Humans have ever developed technologies and a range of industries in order to protect themselves from natural threats and pursue benefits for their living. Above all, the Industrial Revolution in the late 18th century and the energy revolution in the 20th century contributed to remarkable progress in industrial techniques and technologies.

Thus, man-made industrial system was established to maximize ”economies of scale• depending on mass production, mass consumption and mass disposal. It was based on the assumption that the earth was endowed with inexhaustible natural resources and that its natural cycle would last forever.

However, you might have to say that the foregoing assumption is on the verge of collapse, given the latest energy outlook that projects tightening supply and demand over a long period and aggravated global environment represented by extreme weather. Expanded human activities have brought the earth beyond the limit of its capacity of natural resources and circulatory functions.

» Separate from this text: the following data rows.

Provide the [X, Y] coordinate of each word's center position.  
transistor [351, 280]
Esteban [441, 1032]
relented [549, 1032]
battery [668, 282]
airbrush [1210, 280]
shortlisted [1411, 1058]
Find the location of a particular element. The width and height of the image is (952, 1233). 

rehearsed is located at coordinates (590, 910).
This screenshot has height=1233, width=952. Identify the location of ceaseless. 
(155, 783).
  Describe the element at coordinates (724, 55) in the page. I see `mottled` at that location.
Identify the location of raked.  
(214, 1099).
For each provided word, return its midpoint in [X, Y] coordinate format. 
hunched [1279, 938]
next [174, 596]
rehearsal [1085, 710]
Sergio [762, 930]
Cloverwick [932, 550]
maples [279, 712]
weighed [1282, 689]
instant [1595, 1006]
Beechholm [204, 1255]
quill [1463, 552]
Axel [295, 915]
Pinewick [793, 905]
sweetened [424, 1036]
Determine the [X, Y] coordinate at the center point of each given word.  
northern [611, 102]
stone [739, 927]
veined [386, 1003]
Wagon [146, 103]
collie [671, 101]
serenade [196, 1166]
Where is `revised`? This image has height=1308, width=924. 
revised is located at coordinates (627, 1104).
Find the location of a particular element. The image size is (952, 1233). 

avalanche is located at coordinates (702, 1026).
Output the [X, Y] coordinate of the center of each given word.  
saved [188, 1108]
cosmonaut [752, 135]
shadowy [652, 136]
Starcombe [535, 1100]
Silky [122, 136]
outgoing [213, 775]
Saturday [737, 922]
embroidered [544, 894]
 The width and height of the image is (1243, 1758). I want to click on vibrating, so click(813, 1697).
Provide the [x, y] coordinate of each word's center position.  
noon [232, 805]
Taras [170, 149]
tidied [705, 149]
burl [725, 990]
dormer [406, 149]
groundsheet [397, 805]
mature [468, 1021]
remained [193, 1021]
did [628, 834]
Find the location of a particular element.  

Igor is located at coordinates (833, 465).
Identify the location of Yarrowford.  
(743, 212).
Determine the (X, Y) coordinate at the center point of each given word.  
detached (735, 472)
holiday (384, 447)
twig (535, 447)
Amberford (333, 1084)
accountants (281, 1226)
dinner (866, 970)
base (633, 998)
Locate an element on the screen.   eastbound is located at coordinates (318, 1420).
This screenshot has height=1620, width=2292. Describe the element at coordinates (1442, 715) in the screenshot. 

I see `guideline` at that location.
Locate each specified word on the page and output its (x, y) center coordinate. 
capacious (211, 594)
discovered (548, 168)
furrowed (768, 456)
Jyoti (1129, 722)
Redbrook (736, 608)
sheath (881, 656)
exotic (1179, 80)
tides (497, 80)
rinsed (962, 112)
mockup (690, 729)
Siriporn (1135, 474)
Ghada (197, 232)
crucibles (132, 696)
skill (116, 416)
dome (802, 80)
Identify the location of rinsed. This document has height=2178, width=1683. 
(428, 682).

If so, the industrial system for which we must seek from now should allow us to produce more with less energy, consume effectively and achieve a fully recyclable stream. It must be a neo-industrial civilization that will deliver higher intellectual productivity with added values, based on low energy intensity and low carbon infrastructure.

International post-2012 framework talks are underway to address global climate change. The European Commission advocates retaining of a cap-and-trade system, namely, the European Emission Trading Scheme that was put into practical application first in the world, while promoting wider adoption of the scheme outside the EU region. They seem to postulate that market functionality will enable to cut emissions at the lowest possible cost through mandatory emission trading.

A new framework should involve big emitters including China and the US. Then one pertinent question is whether or not reasonable and acceptable caps can be established for such major emitters. A multiple of criteria such as per-capita GDP ratio or per-capita GHG emission benchmark have been proposed and discussed so far, although none of them could lead to a consensus.

As seen from the case of the Kyoto Protocol, it is inevitable to settle whatever negotiation by a political compromise after all. Then it might lead to a denial of the market function, because allocated emission rights determined under the influence of political power can directly lead to uneven economic interests through the emission trading.

Also, it is possible that actual reduction efforts are intentionally delayed at both national and corporate levels in order for them to register more advantageous emission histories. Although the concept of auctioning emission caps is supported by some, it is impractical on the part of countries and may be cumbersome on the part of corporations. Growing burdens on corporations will be likely to induce capital flight even.

In my opinion, such an approach to ignore market functions should not be adopted. Undoubtedly, the market functionality can never be perfect. That is why occasional corrections are required. However, even in such cases, we must respect the market as much as we can, while exploring a better mechanism to facilitate industrial efforts. We should direct our efforts toward a path toward ensuring both optimal distribution of resources by way of market functions and conservation of global environment.

Recently, there is a call for a Green New Deal as a way to beat the worldwide simultaneous recession, and I am one of those proponents. In introducing it, I think we need to focus on: establishing a framework in which users are willing to opt for low-carbon goods and services at the market; green paradigm shift of industrial technologies; business orientation to help achieve less resource-intensive, low-carbon infrastructure; development of intellectual industries to place less burden on resources and environment.